Oui, le profil des directeurs d’école a changé. Ce sont aujourd’hui des patrons, ce sont aussi des leaders.

En ce qui concerne le profil des candidats, doivent-ils être tous titulaires d’un doctorat ?

l’exigence entrepreneuriale se double d’une exigence académique

Il y a un dénominateur commun dans les demandes de nos clients. « Trouvez-nous un patron » ! Ensuite, il y deux cas de figure : celui des écoles qui s’inscrivent dans la logique des accréditations internationales, et celui des écoles qui appartiennent à des groupes privés d’enseignement supérieur, hors systèmes d’accréditations.

Pour les premières, l’exigence entrepreneuriale se double d’une exigence académique interne (légitimité scientifique du directeur doublée d’une capacité supposée à manager des enseignants chercheurs). Il y a aussi une exigence externe, du fait des procédures d’accréditations et de la capacité du directeur à incarner par lui-même une grande institution d’enseignement et de recherche. Notre mission est d’identifier de tels profils, notre valeur ajoutée est de les évaluer.
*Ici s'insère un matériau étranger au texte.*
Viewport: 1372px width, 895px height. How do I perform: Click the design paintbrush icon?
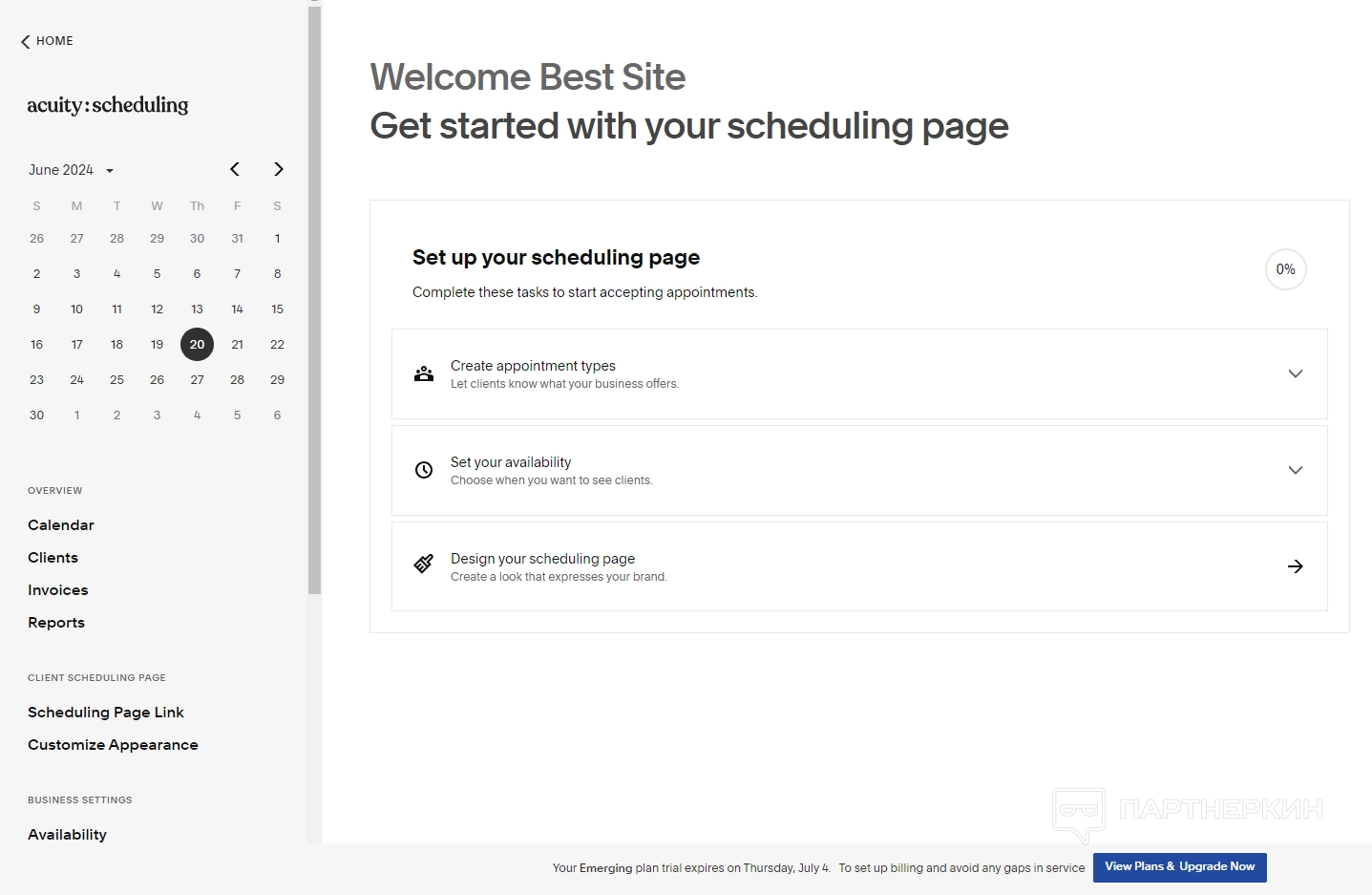424,565
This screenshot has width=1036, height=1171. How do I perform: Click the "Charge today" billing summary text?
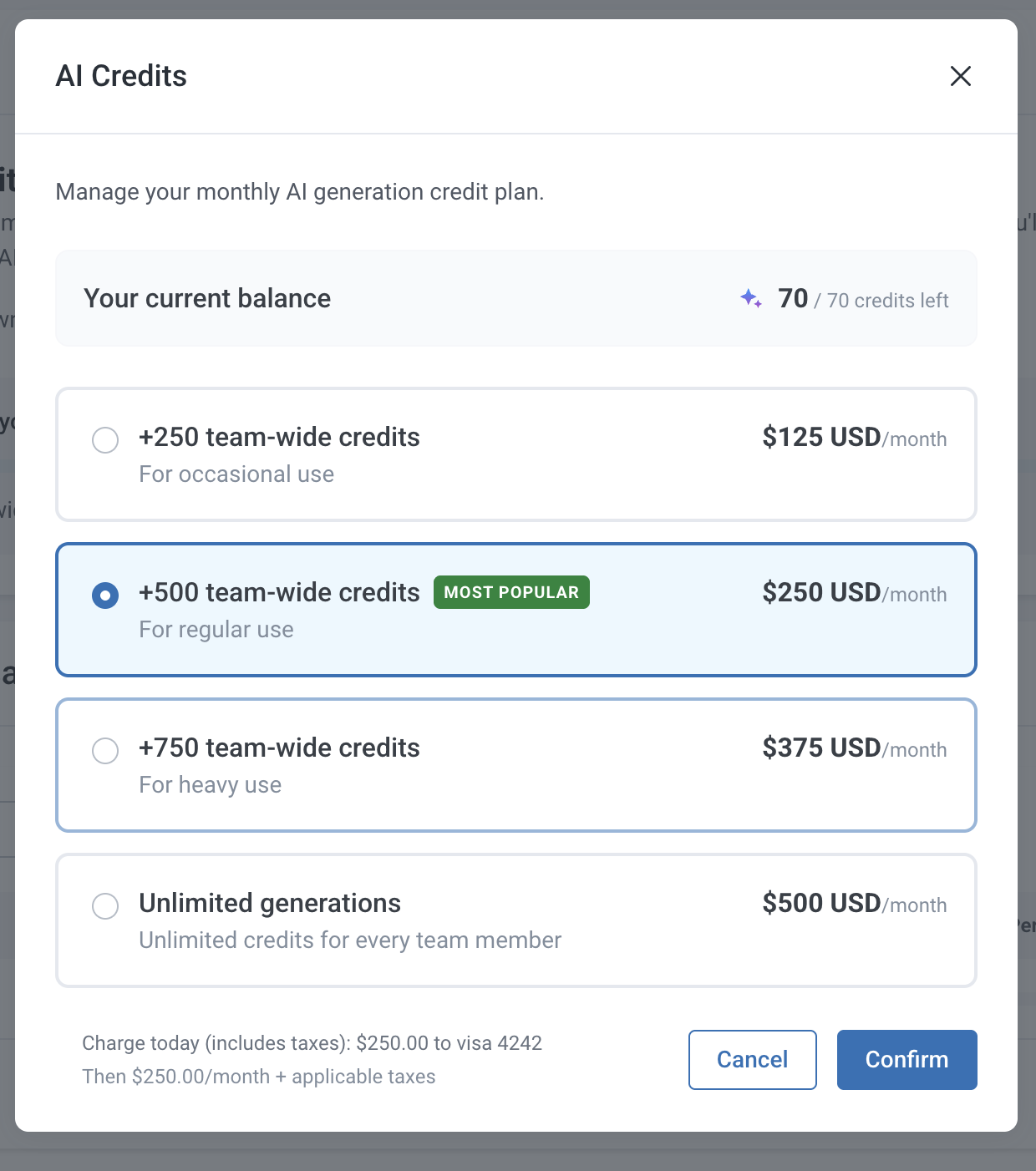tap(312, 1043)
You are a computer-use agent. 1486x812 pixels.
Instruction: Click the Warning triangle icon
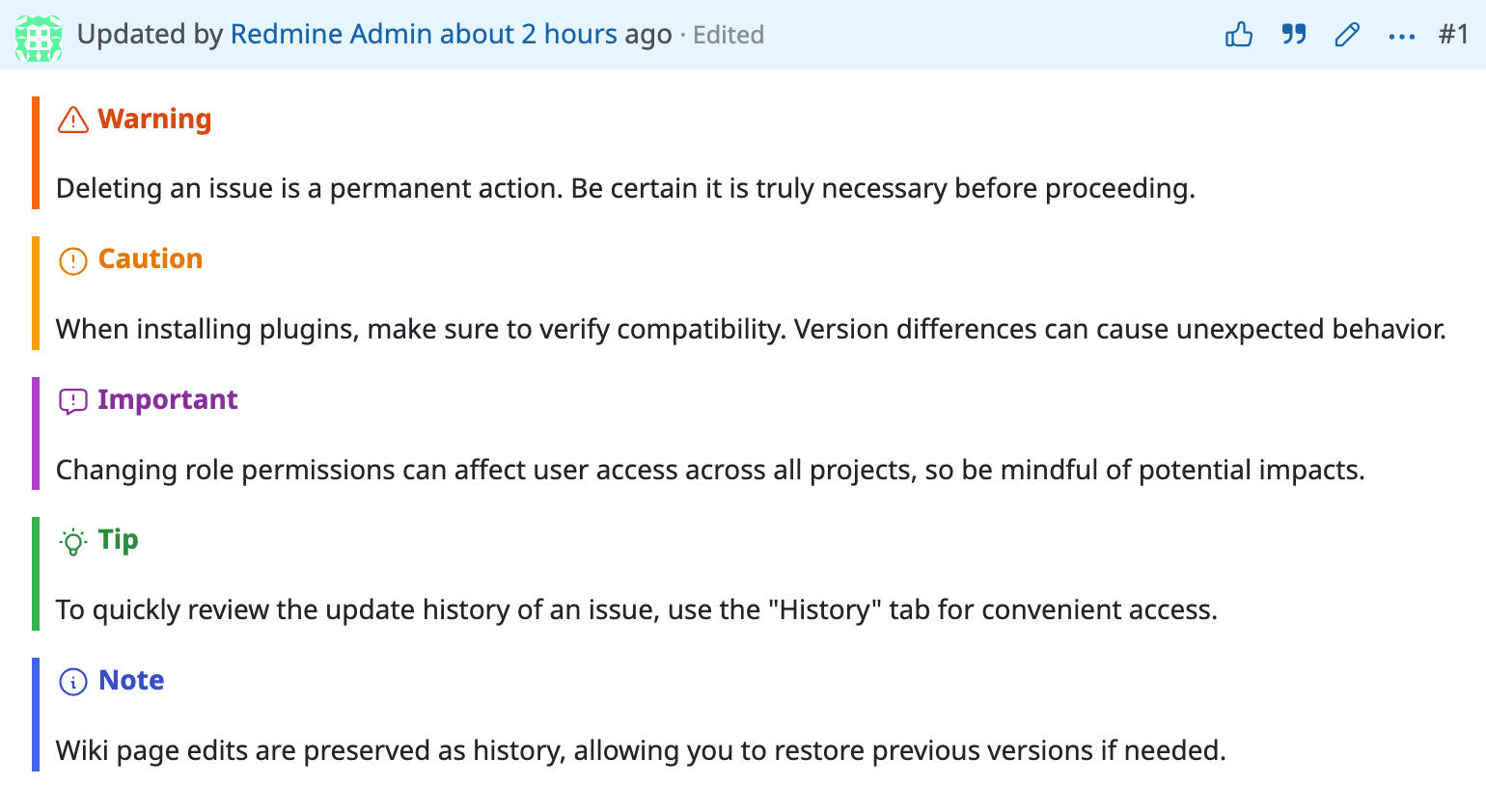pyautogui.click(x=73, y=121)

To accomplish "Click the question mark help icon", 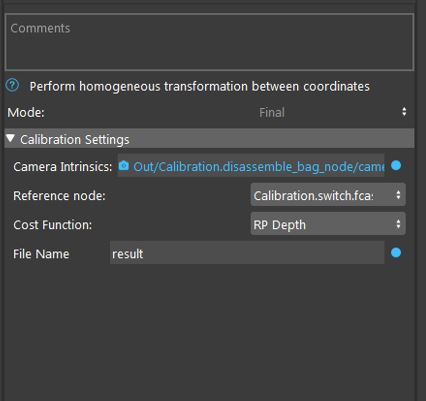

Les rémunérations également ont évolué ?

Les rémunérations ont évolué vers les standards internationaux. Elles sont également aspirées vers le haut dès lors que l’on souhaite pouvoir attirer des cadres dirigeants issus du monde de l’entreprise. Il est fréquent que les rémunérations des patrons ou patronnes de business school tangentent ou dépassent les 200 K€. Ces rémunérations comportent aussi fréquemment des parties variables sur objectif. Avec l’émergence des nouveaux statuts, on va voir de nouvelles formes de rémunérations comparables à celles qui peuvent exister dans les entreprises.

N’y-a-t-il pas un risque de recruter des managers plutôt intéressés par le salaire ?

Je ne crois pas. Nous sommes d’ailleurs là pour faire le tri. Et, à ma connaissance, il n’y a pas de mercenaires sur le marché des dirigeants de grandes écoles de commerce.

Des écoles, comme HEC, ont recruté un DG non français. Est-ce une tendance ou le signe d’une pénurie de top managers en France ?

c’est juste la preuve de l’internationalisation

Ce n’est pas le signe d’une pénurie de talents, c’est juste la preuve de l’internationalisation. Après celle des promotions et celle des corps professoraux, elle se poursuit très naturellement au niveau des DG. Toutes nos chasses sont aujourd’hui internationales. Il ne peut en être autrement. On observe simplement à ce niveau qu’il ne faut pas confondre la nationalité d’un candidat et l’internationalité de son parcours.

Il peut exister des candidats qui peuvent avoir un passeport étranger sans avoir intégré la spécificité du modèle français des grandes écoles ou qui pensent pouvoir diriger une école dont le siège est implanté en France, sans connaître notre langue.

Les universités font-elles appel à des chasseurs de têtes ?

Pour les universités, le parallèle est évident.

Ce n’est pas une tendance enracinée, mais si on prend l’exemple des grandes écoles et de leur pratique en matière de recrutement, on voit qu’elles ne se sont tournées que très progressivement vers les chasseurs de tête, d’abord pour recruter des DG, ensuite pour recruter d’autres membres des équipes de direction. Pour les universités, le parallèle est évident.

Pour des domaines aussi importants que la formation continue ou l’accompagnement du changement en matière d’innovation pédagogique, le besoin des compétences extérieures spécifiques se consolidera au fur et à mesure.

Votre prestation n’est-elle pas trop onéreuse pour les établissements publics ?

Le budget est certainement un frein dans les universités, même si les recrutements envisagés devront bien sûr apporter une élévation de la performance opérationnelle en matière d’enseignement ou bien apporter une augmentation des ressources par la vente de prestations à forte valeur ajoutée. Nous pourrions sans doute faire une offre spécifique pour les universités. C’est là un marché en devenir.